【卷积网络模型系列】轻量级卷积网络SqueezeNet的介绍与实现(Pytorch,Tensorflow)

一、背景介绍

    在2012年AlexNet问世以为,卷积神经网络在图像分类识别,目标检测,图像分割等方面得到广泛应用,后续大牛们也提出了很多更优越的模型,比  如VGG, GoogLeNet系列,ResNet, DenseNet等。

    伴随着精度的提升,对应模型的深度也随着增加,从AlexNet的7层,到16 层 VGG,再到GoogLeNet 的 22 层,再到 152 层 ResNet,更有上千层的 ResNet 和 DenseNet,从而带来了效率问题。因此,后面又提出来了在保持一定精度的前提下的轻量级卷积网路架构,SqueezeNet就是其中之一。

 

    对于相同的正确率水平,轻量级的CNN架构可以提供如下的优势:

1. 在分布式训练中,与服务器通信需求更小

2. 参数更少,从云端下载模型的数据量小

3. 更适合在FPGA和嵌入式硬件设备上部署。

SqeezeNet在ImageNet上实现了和AlexNet相同的正确率,但是只使用了1/50的参数。更进一步,使用模型压缩技术,可以将SqueezeNet压缩到0.5MB,这是AlexNet的1/510。

 

二、SqueezeNet介绍

SqueezeNet所做的主要工作如下:

1. 提出了新的网络架构Fire Module,通过减少参数来进行模型压缩

2. 使用其它方法对提出的SqeezeNet模型进行进一步压缩

3. 对参数空间进行了探索,主要研究了压缩比和3×3卷积比例的影响

SqueezeNet中提出了 Fire Module结构作为网络的基础模块,具体结构如下图:

                      【卷积网络模型系列】轻量级卷积网络SqueezeNet的介绍与实现(Pytorch,Tensorflow)_第1张图片

Fire module 由两层构成,分别是 squeeze 层+expand 层,如上图所示,squeeze 层是一个 1*1 卷积核的卷积层,expand 层是 1*1 和 3*3 卷积核的卷积层,expand 层中,把 1*1 和 3*3 得到的 feature map 进行 concat。

具体操作如下图所示:

                                   【卷积网络模型系列】轻量级卷积网络SqueezeNet的介绍与实现(Pytorch,Tensorflow)_第2张图片

s1 是 Squeeze层 1*1卷积核的数量, e1 是Expand层1*1卷积核的数量, e3是Expand层3*3卷积核的数量,在文中提出的 SqueezeNet 结构中,e1=e3=4s1。

SqueezeNet网络的整体结构如下图:

                                                   【卷积网络模型系列】轻量级卷积网络SqueezeNet的介绍与实现(Pytorch,Tensorflow)_第3张图片

 

SqueezeNet以卷积层(conv1)开始,接着使用8个Fire modules (fire2-9),最后以卷积层(conv10)结束。

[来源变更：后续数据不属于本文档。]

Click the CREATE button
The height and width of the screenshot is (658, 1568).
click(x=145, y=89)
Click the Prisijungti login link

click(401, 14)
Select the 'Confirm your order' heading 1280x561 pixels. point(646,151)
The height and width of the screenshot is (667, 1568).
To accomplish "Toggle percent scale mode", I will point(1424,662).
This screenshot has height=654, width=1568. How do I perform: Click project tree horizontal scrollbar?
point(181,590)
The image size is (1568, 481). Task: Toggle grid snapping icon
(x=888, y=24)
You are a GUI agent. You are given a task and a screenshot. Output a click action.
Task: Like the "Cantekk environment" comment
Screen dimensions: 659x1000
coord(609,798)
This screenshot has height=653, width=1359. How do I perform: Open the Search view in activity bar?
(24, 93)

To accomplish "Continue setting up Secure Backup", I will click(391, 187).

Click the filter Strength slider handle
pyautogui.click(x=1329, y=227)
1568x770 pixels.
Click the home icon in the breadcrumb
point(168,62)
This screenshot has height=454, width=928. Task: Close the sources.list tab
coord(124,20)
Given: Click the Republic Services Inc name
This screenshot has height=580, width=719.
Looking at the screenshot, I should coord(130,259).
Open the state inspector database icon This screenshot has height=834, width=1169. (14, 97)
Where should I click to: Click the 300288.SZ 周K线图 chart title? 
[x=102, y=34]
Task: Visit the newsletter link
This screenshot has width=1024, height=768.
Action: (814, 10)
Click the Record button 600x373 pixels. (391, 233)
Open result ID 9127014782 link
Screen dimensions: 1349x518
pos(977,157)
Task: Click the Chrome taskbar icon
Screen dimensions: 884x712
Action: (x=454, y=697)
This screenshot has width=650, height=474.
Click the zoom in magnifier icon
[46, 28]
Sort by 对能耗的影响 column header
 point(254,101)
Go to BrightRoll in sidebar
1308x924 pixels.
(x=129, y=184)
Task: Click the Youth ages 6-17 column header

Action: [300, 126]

每个fire module中的filter数量逐渐增加,并且在conv1, fire4, fire8, 和 conv10这几层之后使用步幅为2的最大池化。

模型具体参数情况如下图:

【卷积网络模型系列】轻量级卷积网络SqueezeNet的介绍与实现(Pytorch,Tensorflow)_第4张图片

在Imagenet数据集上,和AlexNet对比如下图:

【卷积网络模型系列】轻量级卷积网络SqueezeNet的介绍与实现(Pytorch,Tensorflow)_第5张图片

可以看到,在统一不使用模型压缩的情况下,模型大小相比于AlexNet,缩小了50倍,但是精度却和AlexNet一样。

 

三、SqueezeNet具体实现(Pytorch, Tensorflow)

1.Pytorch实现

import torch
import torch.nn as nn
from torchvision.models import squeezenet1_0
from torchvision import transforms
from PIL import Image


class Fire(nn.Module):
    def __init__(self, in_channels, squeeze_channels, expand1x1_channels, expand3x3_channels):
        super(Fire, self).__init__()

        self.squeeze = nn.Conv2d(in_channels, squeeze_channels, kernel_size=1)
        self.squeeze_activation = nn.ReLU(inplace=True)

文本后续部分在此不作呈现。